Tone deaf

Jan. 3rd, 2006 05:30 pm
ksmith: (Default)
[personal profile] ksmith
This post in [livejournal.com profile] janni's LJ triggered something that has bothered me off and on for years. I wonder if I'm tone deaf to cliched writing, or would know a cliche if it reared up and picked my pocket.

Is cliched writing in the eye of the reader? If you read a lot, and in many genres, do you have a more difficult time finding prose that strikes you as evocative or that moves you in some way? Are there cliches that are genre-specific--the romance images of heaving bosom and throbbing manhood come to mind.

If you have a sentence handy that you find cliched, could you please post it in this thread, along with the reason you feel it's a cliche?

Update: The character describing themselves while looking in a mirror or any other type of reflection--I've seen enough complaints about that one, although I admit to having used it before I had heard it was a cliche. Now I make a conscious effort to avoid doing it.

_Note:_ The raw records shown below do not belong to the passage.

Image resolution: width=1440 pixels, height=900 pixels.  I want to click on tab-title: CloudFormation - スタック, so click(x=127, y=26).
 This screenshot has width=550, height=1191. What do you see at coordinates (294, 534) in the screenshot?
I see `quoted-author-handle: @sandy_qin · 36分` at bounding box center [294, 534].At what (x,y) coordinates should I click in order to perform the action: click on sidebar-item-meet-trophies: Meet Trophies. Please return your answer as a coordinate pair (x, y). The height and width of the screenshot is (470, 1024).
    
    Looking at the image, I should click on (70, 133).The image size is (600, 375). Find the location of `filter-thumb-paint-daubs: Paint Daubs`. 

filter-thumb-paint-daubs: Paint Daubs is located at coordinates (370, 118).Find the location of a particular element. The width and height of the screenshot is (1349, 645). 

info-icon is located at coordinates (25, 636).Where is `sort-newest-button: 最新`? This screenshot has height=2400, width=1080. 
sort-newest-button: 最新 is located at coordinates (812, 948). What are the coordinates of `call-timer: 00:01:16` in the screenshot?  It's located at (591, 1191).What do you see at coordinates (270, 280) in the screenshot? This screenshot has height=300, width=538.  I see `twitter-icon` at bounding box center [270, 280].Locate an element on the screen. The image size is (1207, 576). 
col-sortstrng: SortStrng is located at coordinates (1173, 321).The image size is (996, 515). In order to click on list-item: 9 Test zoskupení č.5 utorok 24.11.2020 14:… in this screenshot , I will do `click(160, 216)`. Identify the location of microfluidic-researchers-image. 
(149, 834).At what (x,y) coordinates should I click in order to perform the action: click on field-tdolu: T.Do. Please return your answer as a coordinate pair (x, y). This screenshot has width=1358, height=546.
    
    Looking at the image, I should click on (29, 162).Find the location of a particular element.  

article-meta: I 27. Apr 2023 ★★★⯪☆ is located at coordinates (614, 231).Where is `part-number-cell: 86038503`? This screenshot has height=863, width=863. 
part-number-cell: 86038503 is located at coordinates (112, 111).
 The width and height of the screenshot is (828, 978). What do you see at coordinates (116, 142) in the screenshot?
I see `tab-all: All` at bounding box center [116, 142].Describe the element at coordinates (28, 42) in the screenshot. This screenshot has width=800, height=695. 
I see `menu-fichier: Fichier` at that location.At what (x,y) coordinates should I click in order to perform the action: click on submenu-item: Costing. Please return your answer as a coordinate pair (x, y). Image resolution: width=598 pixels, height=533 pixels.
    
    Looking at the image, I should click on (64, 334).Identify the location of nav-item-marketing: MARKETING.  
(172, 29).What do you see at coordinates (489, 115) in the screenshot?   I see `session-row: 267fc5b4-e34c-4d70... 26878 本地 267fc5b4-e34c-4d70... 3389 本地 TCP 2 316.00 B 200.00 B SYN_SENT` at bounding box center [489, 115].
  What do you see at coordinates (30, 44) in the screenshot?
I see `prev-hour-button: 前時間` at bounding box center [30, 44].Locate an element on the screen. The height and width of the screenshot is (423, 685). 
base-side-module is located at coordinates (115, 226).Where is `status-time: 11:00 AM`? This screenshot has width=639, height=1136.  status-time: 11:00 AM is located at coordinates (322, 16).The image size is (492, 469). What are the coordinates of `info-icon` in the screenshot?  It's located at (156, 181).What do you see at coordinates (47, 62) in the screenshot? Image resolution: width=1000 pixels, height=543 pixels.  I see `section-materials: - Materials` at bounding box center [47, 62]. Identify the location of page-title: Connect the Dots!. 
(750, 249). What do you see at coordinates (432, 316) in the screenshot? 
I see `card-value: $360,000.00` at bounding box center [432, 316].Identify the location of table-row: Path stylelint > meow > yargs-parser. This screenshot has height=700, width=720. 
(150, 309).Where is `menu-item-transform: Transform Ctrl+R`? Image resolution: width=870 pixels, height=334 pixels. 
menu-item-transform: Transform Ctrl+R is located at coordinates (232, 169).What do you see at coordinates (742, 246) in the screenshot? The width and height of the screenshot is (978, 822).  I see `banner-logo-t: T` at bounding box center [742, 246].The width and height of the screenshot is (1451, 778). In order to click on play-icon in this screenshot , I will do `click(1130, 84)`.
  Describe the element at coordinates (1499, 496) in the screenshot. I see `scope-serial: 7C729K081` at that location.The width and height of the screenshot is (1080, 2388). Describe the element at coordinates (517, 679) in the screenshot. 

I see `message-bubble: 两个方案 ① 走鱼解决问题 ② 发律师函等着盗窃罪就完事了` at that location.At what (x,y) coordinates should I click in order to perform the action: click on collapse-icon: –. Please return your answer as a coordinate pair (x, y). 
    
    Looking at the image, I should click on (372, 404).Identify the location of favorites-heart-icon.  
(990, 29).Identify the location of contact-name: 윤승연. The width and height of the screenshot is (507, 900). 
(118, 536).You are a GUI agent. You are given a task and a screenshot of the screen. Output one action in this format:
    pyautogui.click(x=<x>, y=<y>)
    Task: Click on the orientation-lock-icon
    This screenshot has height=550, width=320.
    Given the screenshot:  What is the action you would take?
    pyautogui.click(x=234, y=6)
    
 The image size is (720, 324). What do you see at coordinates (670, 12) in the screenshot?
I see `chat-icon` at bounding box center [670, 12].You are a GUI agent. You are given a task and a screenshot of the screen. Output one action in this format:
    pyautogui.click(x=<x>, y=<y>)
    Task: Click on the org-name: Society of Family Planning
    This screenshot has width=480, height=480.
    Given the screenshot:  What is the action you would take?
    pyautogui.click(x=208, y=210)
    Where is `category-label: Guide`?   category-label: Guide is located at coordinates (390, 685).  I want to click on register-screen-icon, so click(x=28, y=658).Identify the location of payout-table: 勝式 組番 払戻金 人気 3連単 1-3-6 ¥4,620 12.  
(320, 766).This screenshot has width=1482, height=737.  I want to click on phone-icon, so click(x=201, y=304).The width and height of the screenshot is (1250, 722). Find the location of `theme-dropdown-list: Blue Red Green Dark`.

Date: 2006-01-05 04:45 am (UTC)
From: [identity profile] kristine-smith.livejournal.com
It's when you get into the nitty gritty like what color hair does the character have. If it's important or somehow part of character (all the Weasleys have red hair), then yes, the author needs to say it

On one side of the discussion, I recall the author of one write-that-bestseller book advising writers to keep the description of the protagonist to a minimum in order to allow the reader to project whatever appearance they preferred onto that character. It supposedly helped the reader bond that much more to the book.

That being said, I like some description. I'm a describer myself, very tuned in to features and appearance.